UAW ayrıca bu mücadelenin sadece pazarlık masasında ve mevcut, eski veya gelecekteki herhangi bir başkan tarafından değil, işçilerin kendileri tarafından kazanılacağını yineledi. Sendika ayrıca dikkate değer şekilde, otomobil işçilerinden destek toplamak amacıyla seçim kampanyası için Detroit'e gelen Biden ve Trump'ı eleştirdi.

Yakın geçmişte Amerika Birleşik Devletleri'nde bu kadar net sınıfsal terimlerle konuşan bir sendika lideri bulmak zor. Bu durum kesinlikle UAW üyelerinin bilinci üzerinde bir etki yarattı ve ülke genelindeki işçilerin de dikkatini çekti. Bugün her 4 Amerikalıdan 3'ü “3 Büyüklere” karşı mücadelesinde UAW'ı destekliyor.

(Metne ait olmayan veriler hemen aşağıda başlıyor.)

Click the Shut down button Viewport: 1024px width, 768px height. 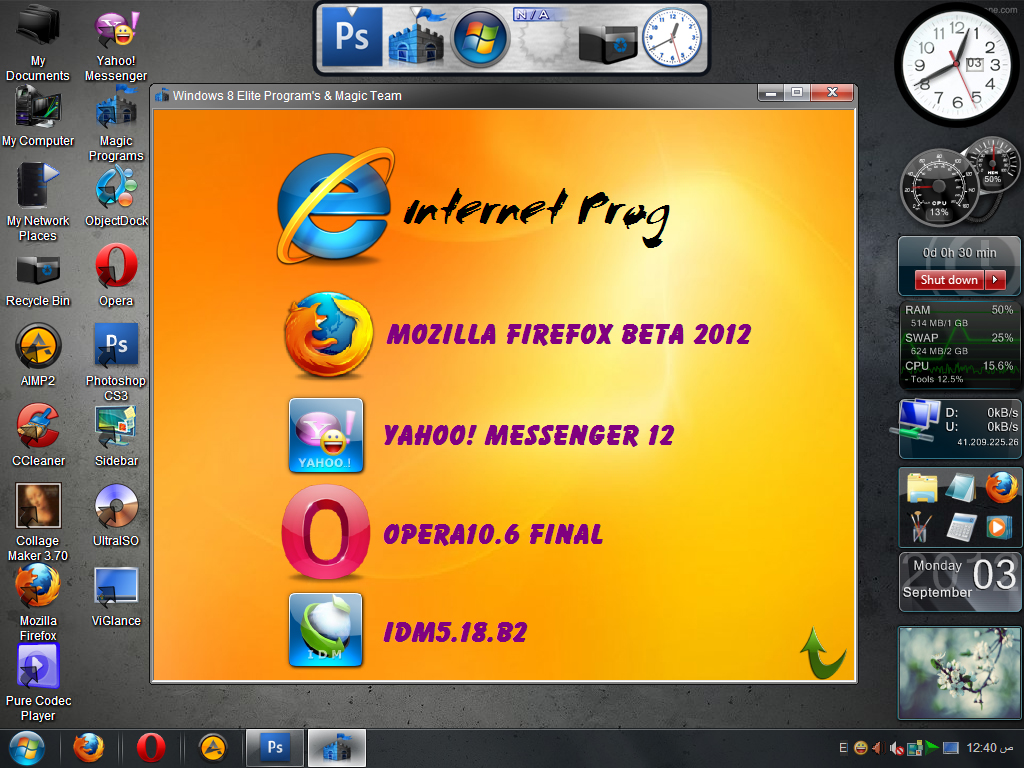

'Başa çıkabilir ve kazanabiliriz'

UAW grevinin, özellikle de zaferle sonuçlanırsa, işçi sınıfının geri kalanı ve mücadele üzerindeki etkileri neler?

Birincisi, UAW ile otomotivde çalışan üyeler ve gazdan elektriğe geçiş sürecinde olan sektörde çalışacak olan gelecekteki üyeler için büyük bir zafer olacak.

Ancak daha önce de belirtildiği gibi, UAW'ın mücadelesi 150.000 otomobil işçisinden daha büyük. UAW tüm işçi sınıfına güçlü bir mesaj veriyor: “örgütlü gücümüz var ve eğer grev yapacak ya da grev tehdidinde bulunacak kadar örgütlü olursak, ülkedeki en güçlü şirketlerle bile başa çıkabilir ve kazanabiliriz.”

'PSL, grevi desteklemek için üyelerini seferber etti'

Son olarak, Sosyalizm ve Kurtuluş Partisi'nin (PSL) daha grev çağrısı yapılmadan önce, başta siz olmak üzere sahada olduğunu biliyoruz. Partinin sendika ve grevdeki işçilerle devam eden ilişkilerinden bazıları nelerdir?

PSL, grevden önce bile, her altı işçiden birinin Stellantis fabrikasında çalıştığı küçük bir kasaba olan Kokomo, Indiana'ya bir çekirdek kadro gönderdi. Kokomo'nun yüzde 82'si beyaz ve Trump'ın 2020 başkanlık seçimlerinde Biden'ı 2-1 farkla yendiği Howard County'nin bir parçası. UAW mücadelesinin tüm işçi sınıfı için bir mücadele olduğunu ve liberal uzmanlar tarafından onarılamayacak kadar muhafazakar olarak görülen ve ilerici değişimi engelleyen bir sinizm kaynağı olarak tanıtılan bölgelerde bile, ortak bir düşmana karşı hareket eden bu işçilerle birleşebileceğimizi ve onları sosyalist programa kazanabileceğimizi göstermek için Kokomo'ya bu ekibi göndermeye karar verdik.

PSL, grevi desteklemek için üyelerini ve destekçilerini grev hattına seferber etti. Ülke çapında 3 otomobil devinin fabrikalarında ve depolarında çalışan işçilerle video röportajları yapıyor, işçi sınıfı mahallelerinde bildiriler dağıtıyor ve işçi sınıfının geneline grev bilincini yaymak için birçok şehirde mahalle forumları düzenliyoruz. Bize göre, hiçbir olay işçi sınıfının gücünü UAW grevi kadar gösteremez ve bu, tüm işçilerin kazanılmasında pay sahibi olduğu bir mücadele.